Ayrıca hayat mühleti karakteristik bir miras. Dahası, artan ömür ömrü, kişiyi karşı cinse daha alımlı hale getiriyor ve üreme muvaffakiyetini mümkün olarak artırıyor.
Peki tüm bunlara karşın, neden çok çok uzun yıllar yaşamıyoruz? Karşılık: Seçilim Gölgesi
1952 yılında, İngilizce bir biyolog ola Peter Medawar, yaşlanmanın evrimsel teorisini formalize etti ve buna “mutation-accumulation model” (mutasyon birikim modeli) ismini verdi. Medawar’ın geliştirdiği bu teori, bir birey tarafından edinilen mutasyonların erken ya da geç başlamasına dayanıyordu. Erken davranan mutasyonlar, bireyler etkin olarak ürediği vakit dilimlerinde kendini gösteriyordu. Yani tesiri ne olursa olsun, mutasyon doğal seçilime nazaran hareket edecekti. Fakat doğal seçilim, geç başlangıçlı mutasyonlar konusunda “kör”, yani şayet ki üreme zati gerçekleştiyse mutasyon bir sonraki kuşağa geçiyor. Bu nedenle seçilimin gücü, yaş ve üremenin azalmasıyla birlikte azalıyor. Bu fenomen, seçilim gölgesi olarak da biliniyor.

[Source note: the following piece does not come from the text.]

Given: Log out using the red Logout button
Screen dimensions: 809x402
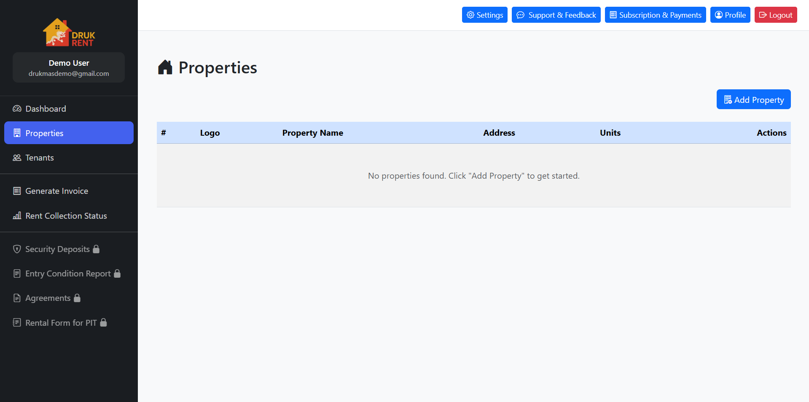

Teori, tutsak olan hayvanların, yabanî hayattaki doğal tecrübelerine nazaran neden daha sıkıntı doğum yaptığını da açıklamaya yardımcı oluyor. Etrafları değiştiğinde ve hayatta kalma riskleri arttığında hayvanlar, geç başlayan mutasyonlar kendini gösterene kadar yaşamaya devam ediyor. Buna misal bir olgu, insan popülasyonu içinde nörodejeneratif hastalıkların artmasıyla da görülmüştü.

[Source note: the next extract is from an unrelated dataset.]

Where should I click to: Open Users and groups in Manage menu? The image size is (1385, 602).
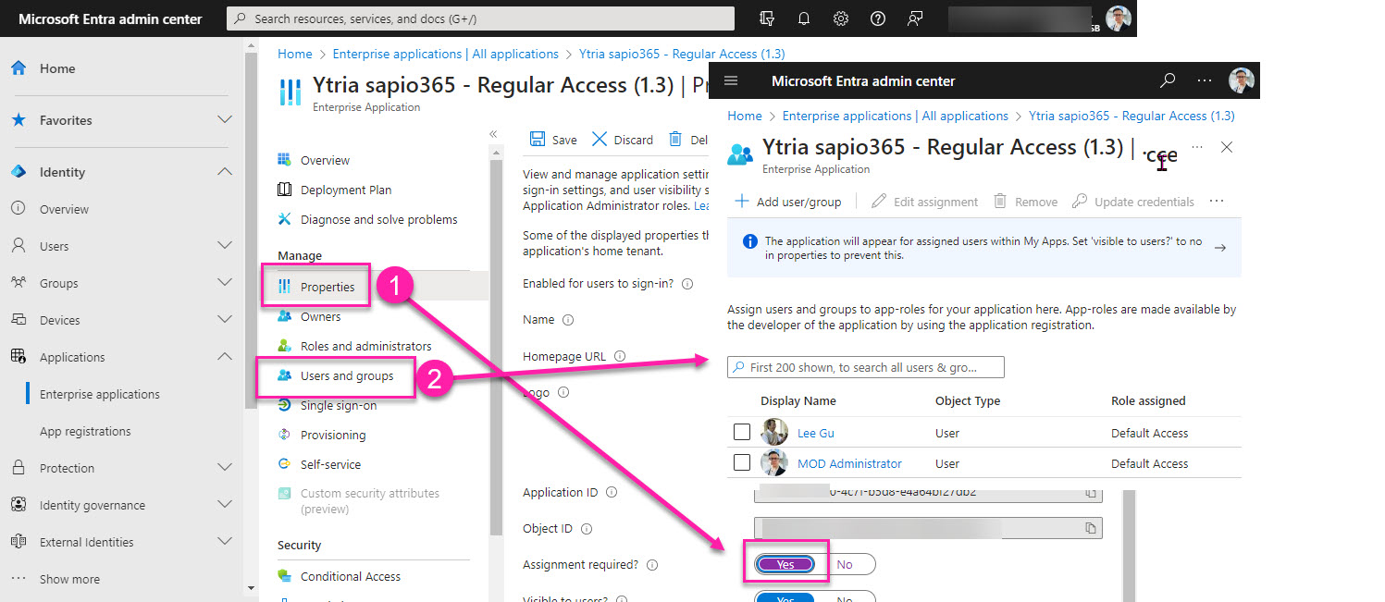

Mutasyon birikim modeli, 1957 yılında ABD’li biyolog George C. Williams tarafından erken oluşan ve geç meydana gelen mutasyonlar ortasındaki alakayı daha ileri götürmesiyle birlikte tekrar düzenlendi. Bir mutasyonun, ömrün farklı evrelerinde ya da farklı doku çeşitlerinde çoklu tesirleri olabiliyordu. Bu fenomene pleitropi (bir genin birden fazla fenotipik özelliği etkilemesi) ismi verildi. Mutasyonun farklı ömür basamaklarında sıhhat üzerinde aksi tesirleri olmasına ise “antagonistic pleitropi” ismi veriliyor. Williams’a nazaran, şayet ki mutasyonun hayatta kalma ya da erken ömürde üreme üzerine faydalı bir tesiri var lakin geç hayatta yaşlanmayla alakalı negatif bir tesiri varsa seçilim, erken faydaları üzerine hareket ediyor ve popülasyon içerisinde bu mutasyonu zenginleştiriyor.

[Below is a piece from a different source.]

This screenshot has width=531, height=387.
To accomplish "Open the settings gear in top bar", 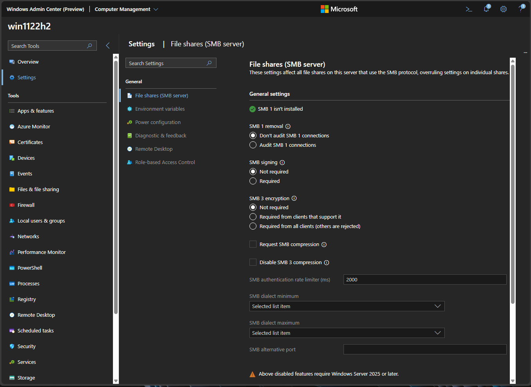I will (504, 9).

1977 yılında İngiliz biyolog Thomas Kirkwood, “disposable soma model” (tek kullanımlık soma modeli) ile bu konsepti geliştirdi. Kirkwood’un konsepti hayatta kalma ve üreme ortasında bir değiş tokuş modeli öneriyordu. Kirkwood’a nazaran, hudutlu kaynakları olan bir etrafta her birey kaynaklarını hayatta kalma ya da üremeye nazaran bütçelendirmeli. Yeni bir otomobil alacağınızda tercihinizi değerli ve lüks bir otomobilden yana kullanabilir ve karşı cinsin dikkatini çekmeyi başarabilirsiniz. Lakin otomobilin fiyatı değerli ve ulaştığı sürat sizin için pek de inançlı olmayabilir.
evresel kısıtlamalar bağlamında birey, faal biçimde kaynakları ayırmalı; üreme, güvenlik ve uzun müddetli sıhhat ortasında değiş tokuşlar gerçekleştirmeli. Yaşlanma tedavisinde ise tıp, bu süreçte insan hastalıklarının neden ortaya çıktığını manaya ve bu içsel biyolojik sürecin yıkılmasının beklenmedik maliyetlerini açıklığa kavuşturma potansiyeline sahip.
Bakalım gelecekte yaşlanma üzerine hangi yenilikleri göreceğiz.